━━━ Given entries ━━━

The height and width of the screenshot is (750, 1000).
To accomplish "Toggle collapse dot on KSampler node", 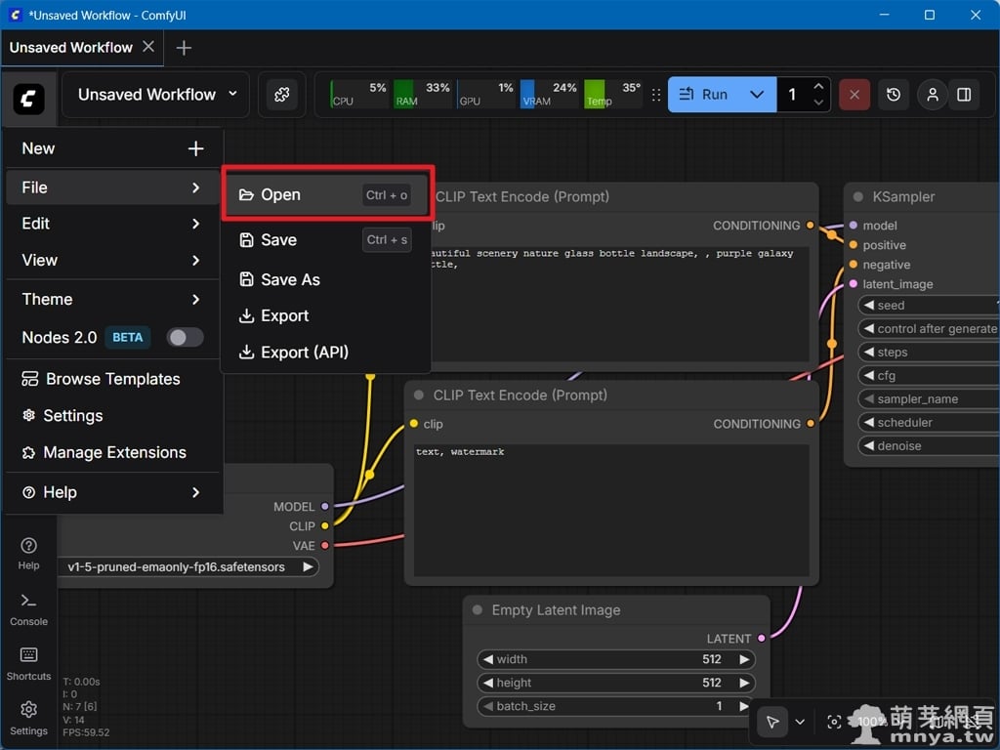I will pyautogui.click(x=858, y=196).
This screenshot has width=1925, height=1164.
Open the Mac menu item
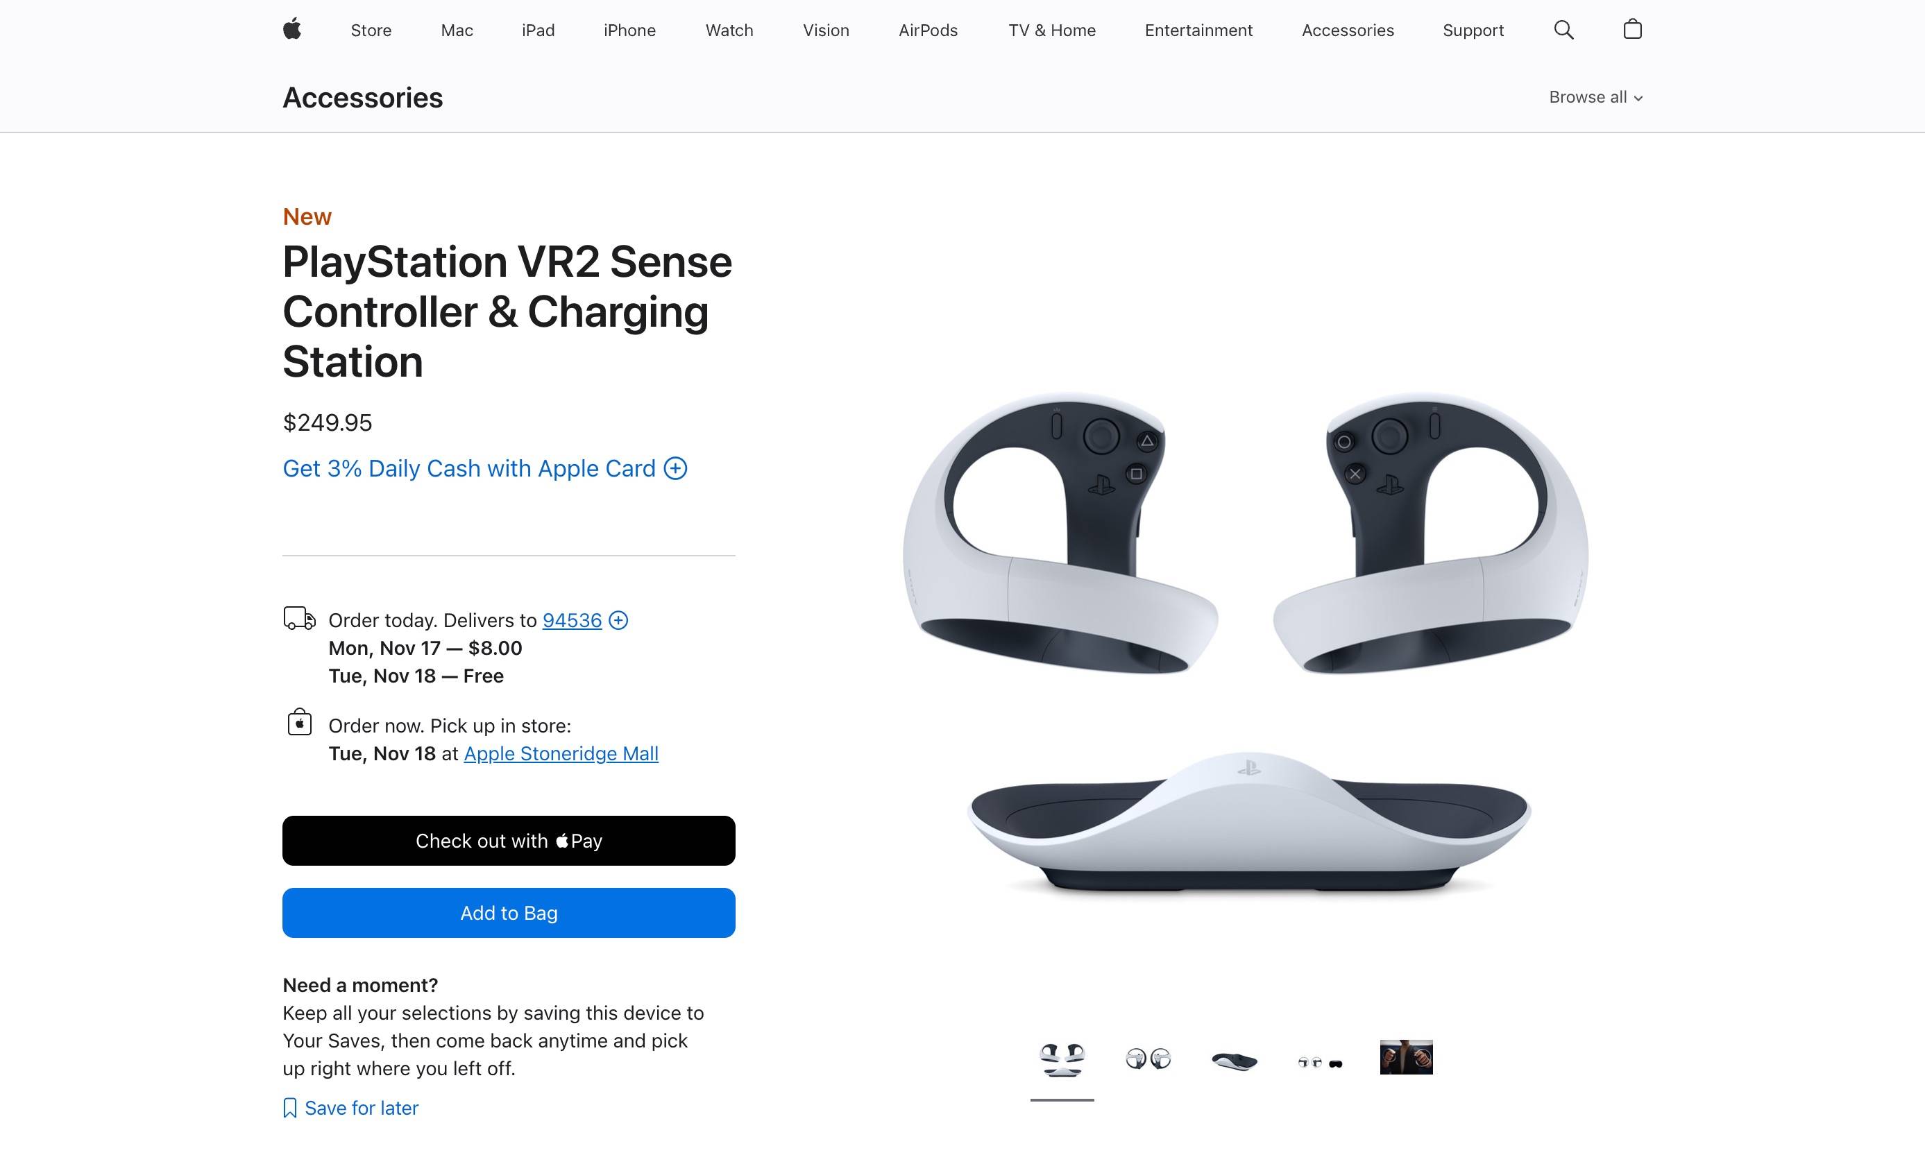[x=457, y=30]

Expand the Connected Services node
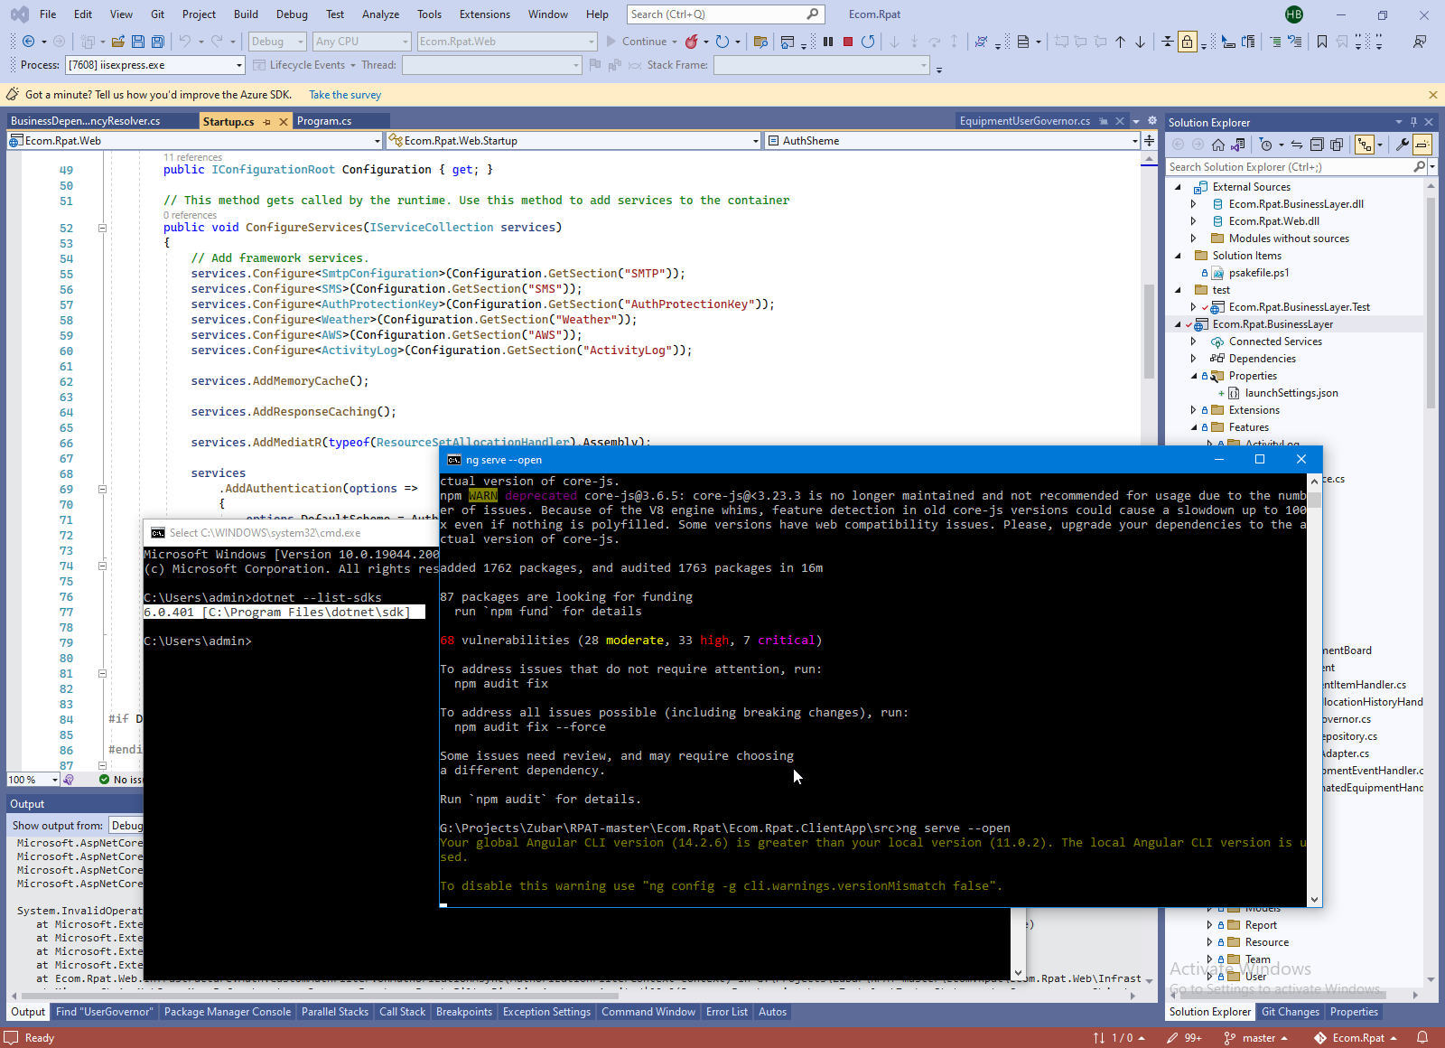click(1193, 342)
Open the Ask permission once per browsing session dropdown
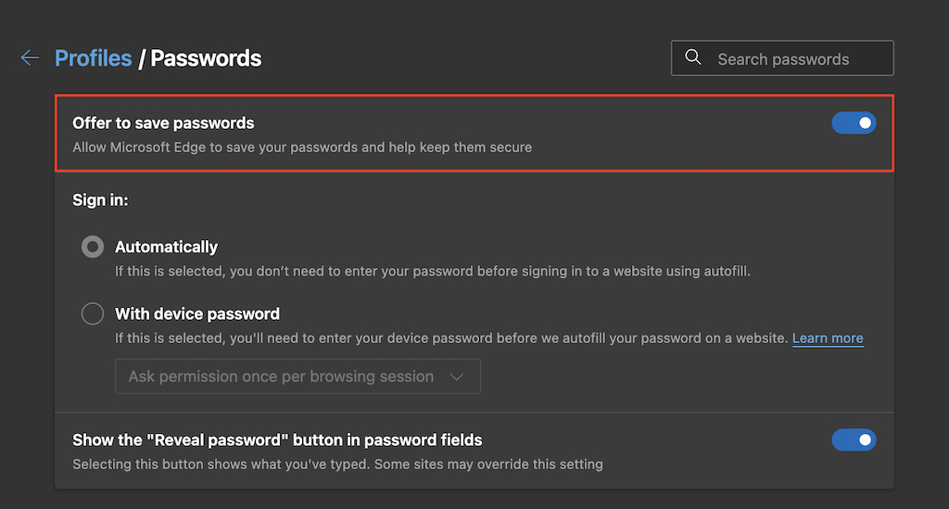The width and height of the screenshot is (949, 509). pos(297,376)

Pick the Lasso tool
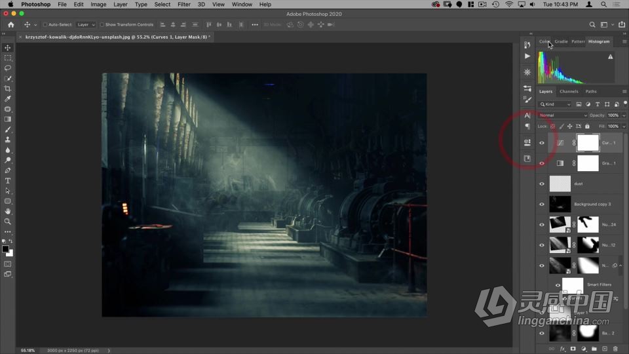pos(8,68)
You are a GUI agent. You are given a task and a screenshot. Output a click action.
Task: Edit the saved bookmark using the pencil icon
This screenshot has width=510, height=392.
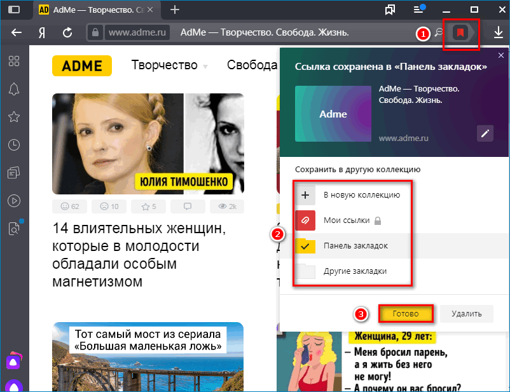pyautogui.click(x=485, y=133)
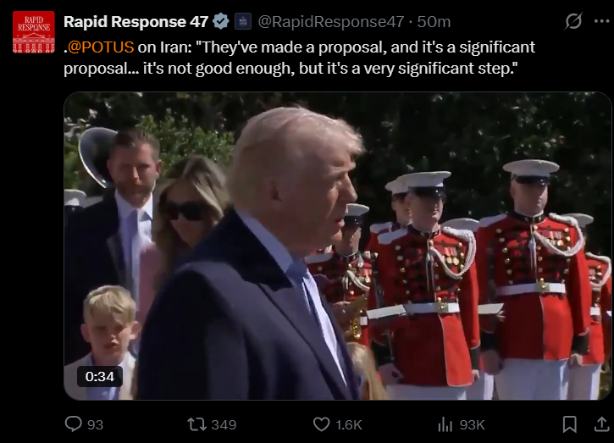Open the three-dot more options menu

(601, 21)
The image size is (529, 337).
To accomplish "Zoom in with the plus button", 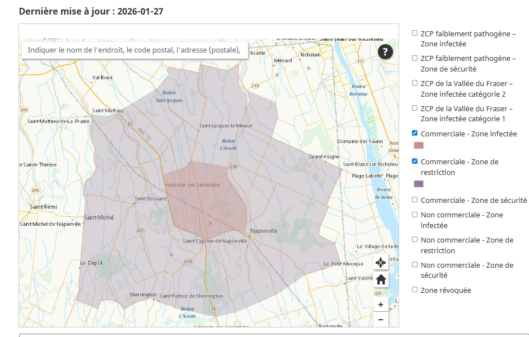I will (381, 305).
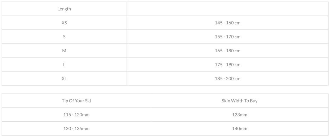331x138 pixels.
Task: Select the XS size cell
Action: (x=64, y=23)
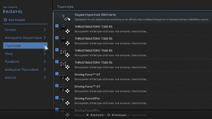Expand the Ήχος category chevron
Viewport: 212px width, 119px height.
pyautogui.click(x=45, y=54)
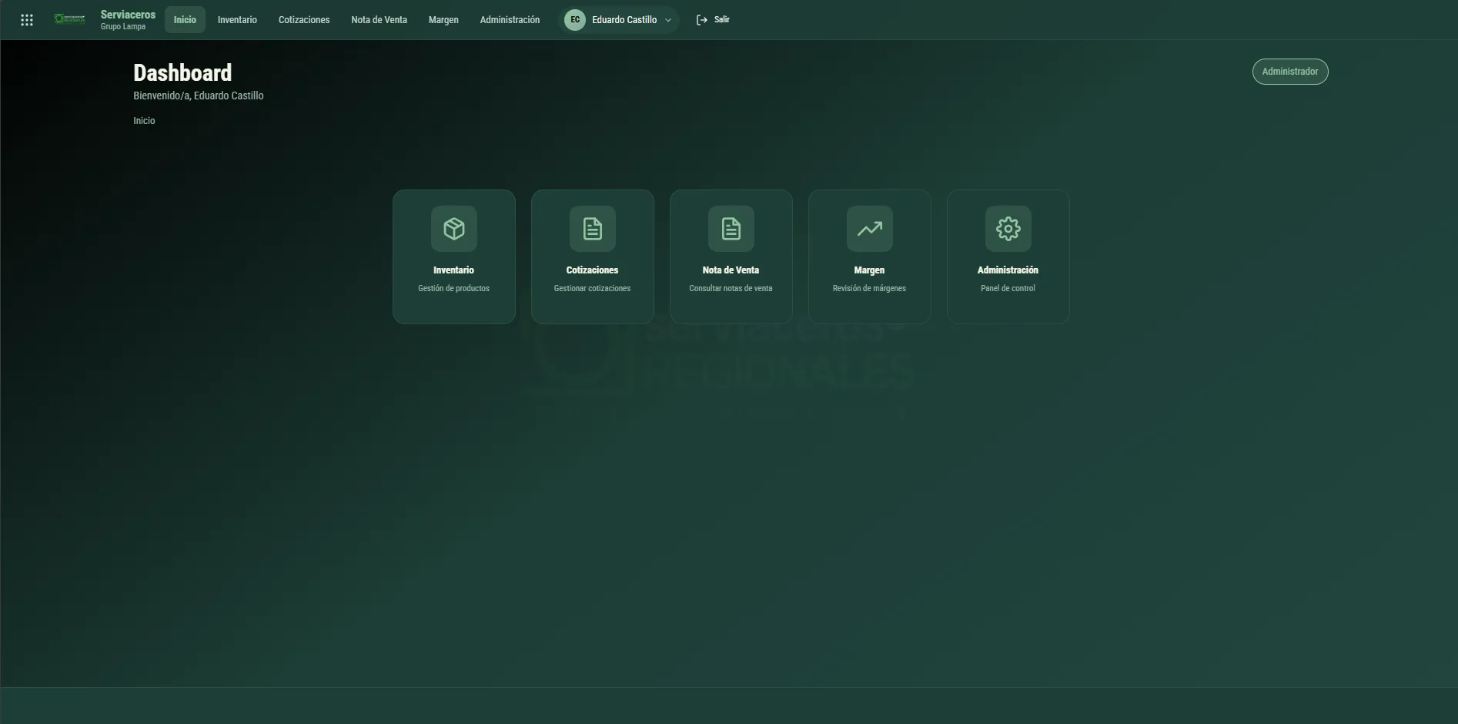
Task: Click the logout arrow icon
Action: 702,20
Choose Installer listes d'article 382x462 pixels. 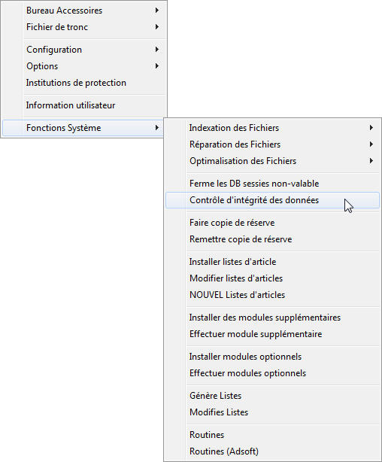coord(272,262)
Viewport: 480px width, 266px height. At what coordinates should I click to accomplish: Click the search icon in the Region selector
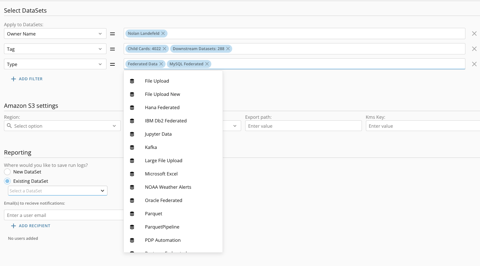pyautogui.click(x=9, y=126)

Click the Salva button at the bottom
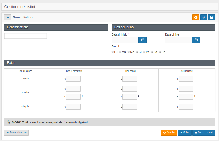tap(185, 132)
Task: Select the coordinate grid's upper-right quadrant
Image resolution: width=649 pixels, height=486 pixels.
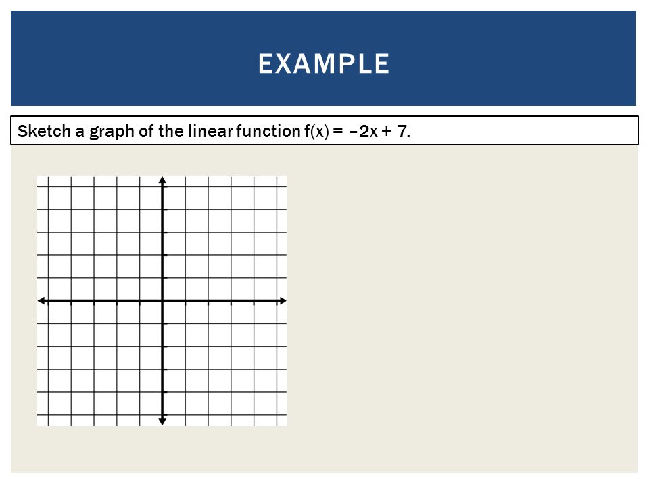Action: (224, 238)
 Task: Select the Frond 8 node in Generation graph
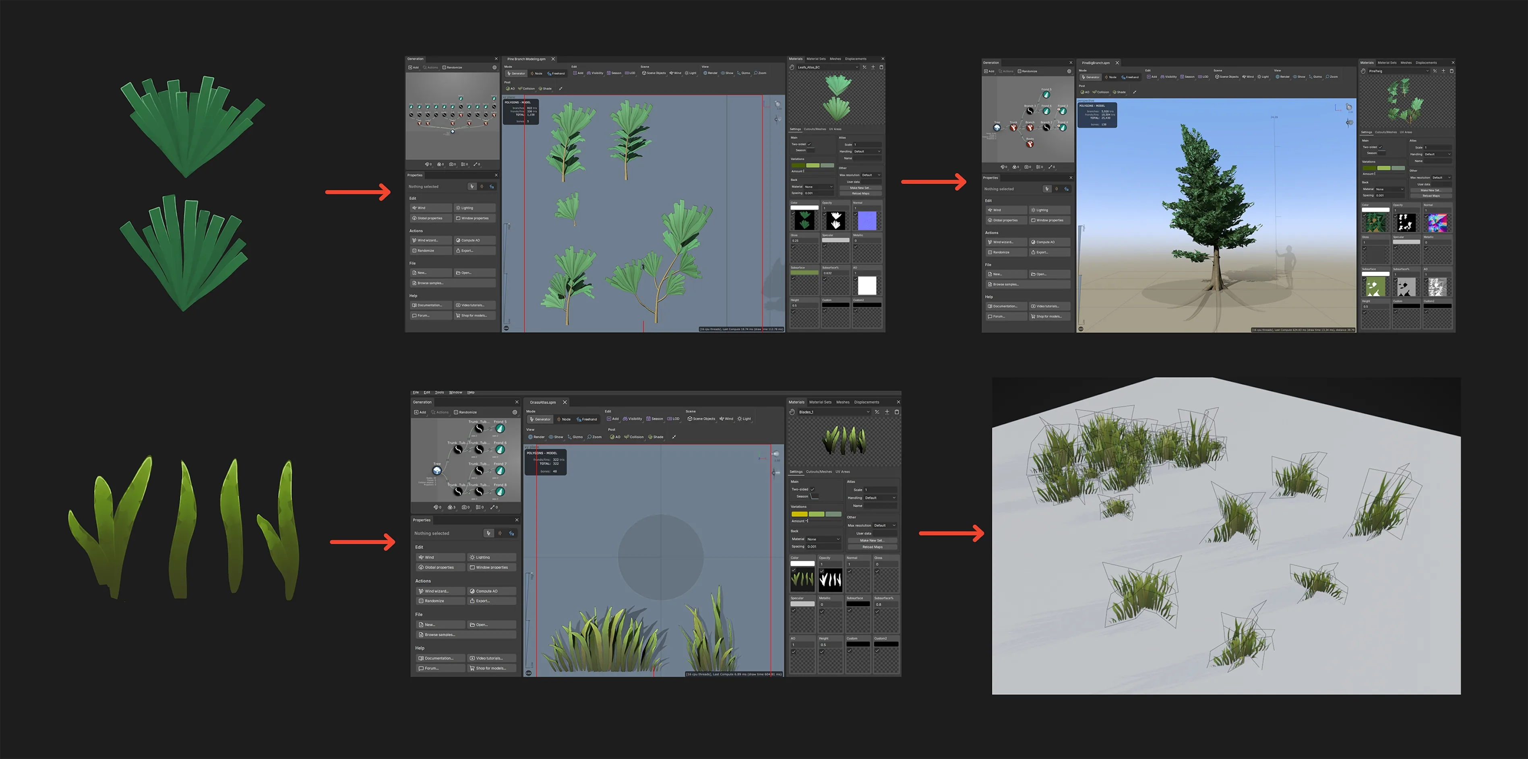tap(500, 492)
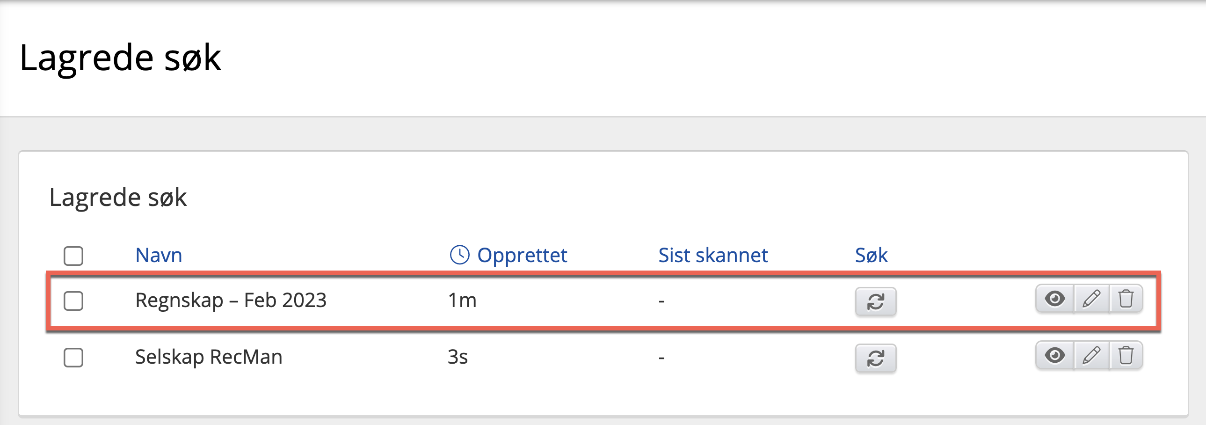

━━━

Exercise aim: Only the lines from the line with "Task: Select the Frond" to the end of the records should be repeated, exactly and without pictures.

Response below:
 Task: Select the Frond 8 node in Generation graph
tap(500, 492)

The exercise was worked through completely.